Elliot kissed his way back to her mouth, one tiny kiss at a time, until he opened her lips and stroked across her tongue. He loved her tongue. He trapped it with his teeth, then he gently suckled it.
Juliana made another quiet noise of pleasure, and Elliot kept suckling, liking the friction, taste, and heat of her mouth. He let her go and reached for the whiskey decanter, pouring more into his goblet.
He touched the goblet to her lips until she took a little into her mouth, then he plunged his mouth across hers and scooped up the whiskey with his tongue.
Her eyes were soft when Elliot drew back. “What are you doing?” she asked.
“Savoring you.”
“Oh.” Her flush, the little word, made his body tighten.
Elliot touched the goblet to her lips again. This time Juliana sipped then closed her eyes as Elliot imbibed the whiskey from her.
Again and again he slid the best McGregor single malt into her mouth; again and again, he drank from her. He was a man dying of thirst, and Juliana was his vessel.
When the goblet was empty, Juliana smiled up at him, her blue eyes warm, her hair mussed. “You’re going to get me tipsy.”
Elliot kissed her one more time without answering. He skimmed his fingers down her throat, bare for evening, the creamy silk bodice hugging her shoulders and bosom. Female fashion had always baffled him—ladies were buttoned up to their chins during the day but décolletages might barely cover their ni**les at night.
All the better for him. Elliot unhooked her bodice in the back and took the half sleeves down her arms, revealing the bow at the top of her corset, the coy lace of chemise beneath that.

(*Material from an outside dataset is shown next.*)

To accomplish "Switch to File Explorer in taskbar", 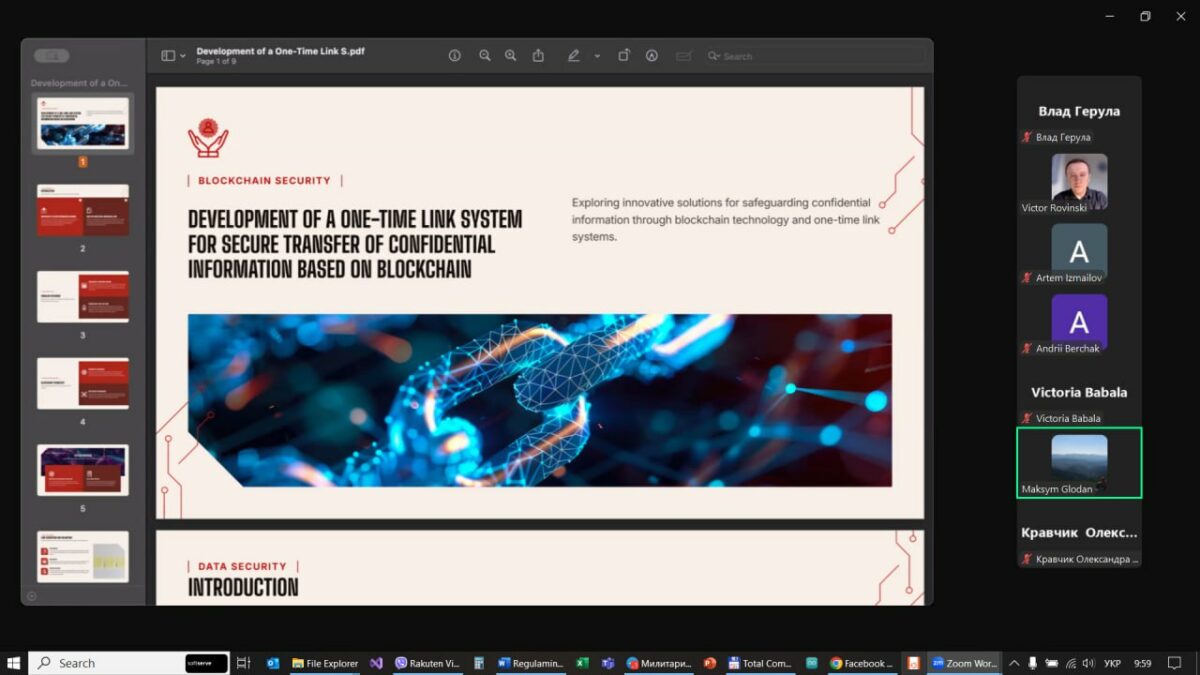I will coord(325,663).
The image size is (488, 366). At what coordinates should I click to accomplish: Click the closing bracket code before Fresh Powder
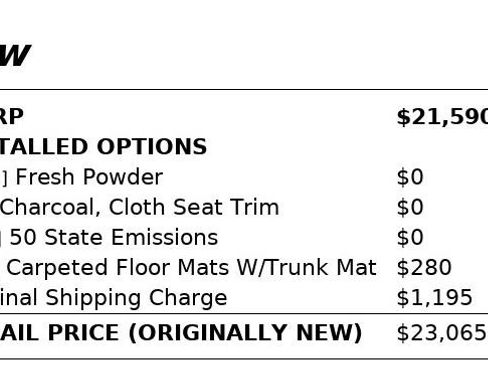[x=5, y=178]
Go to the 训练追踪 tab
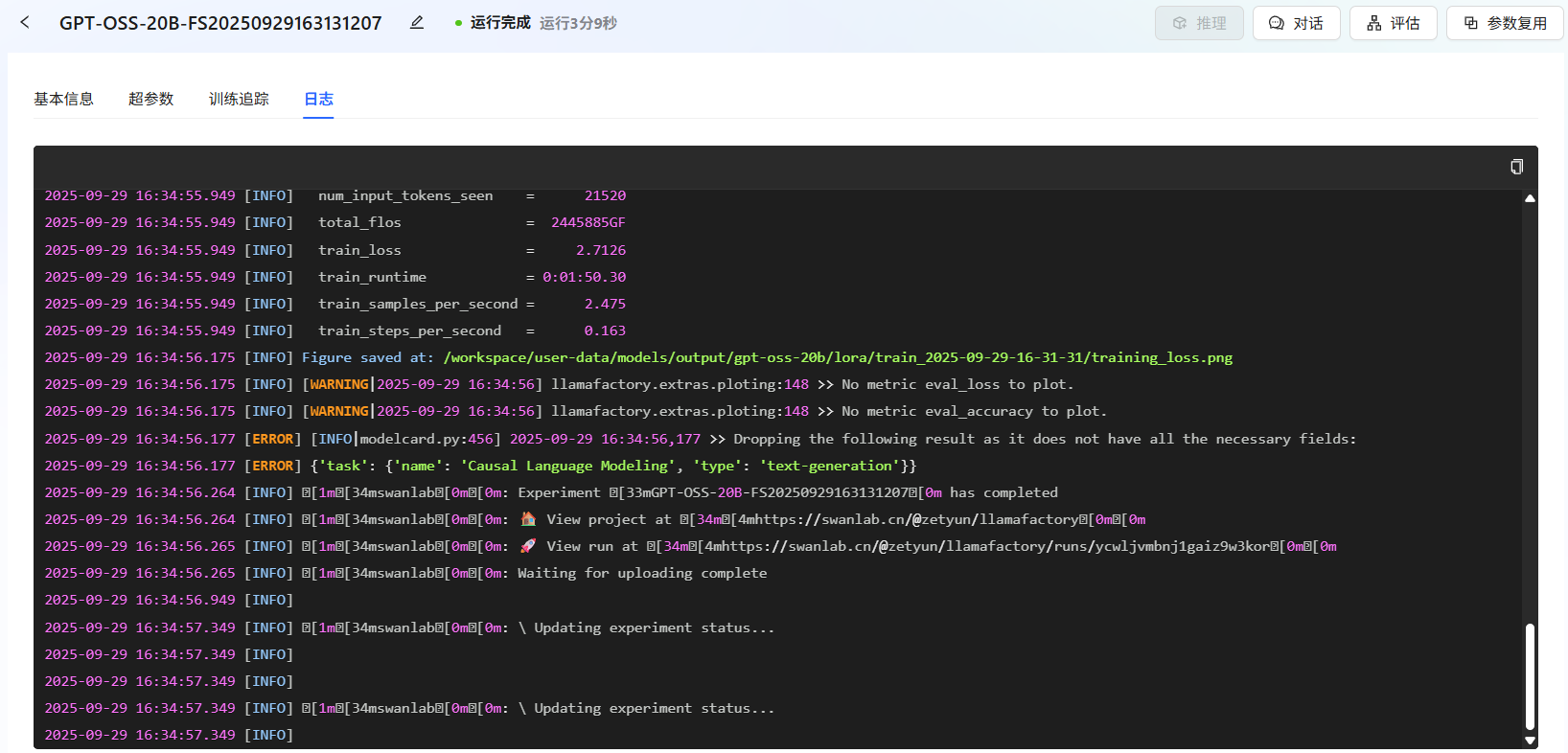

Juliana’s father was a wealthy man, and Juliana wore rich clothing, all the way down to her skin. The silk of the bodice he parted caught on the rough tips of Elliot’s fingers, the lawn of the corset cover smooth and embroidered with silk flowers.
Elliot loosened the corset’s laces and pulled them out, opening the cage and lifting it away. The chemise beneath billowed free, its lawn folds as soft as the gown’s silk.
Easy to untie the ribbon holding the chemise closed and slide it down, bunching the fabrics of chemise and bodice at her waist.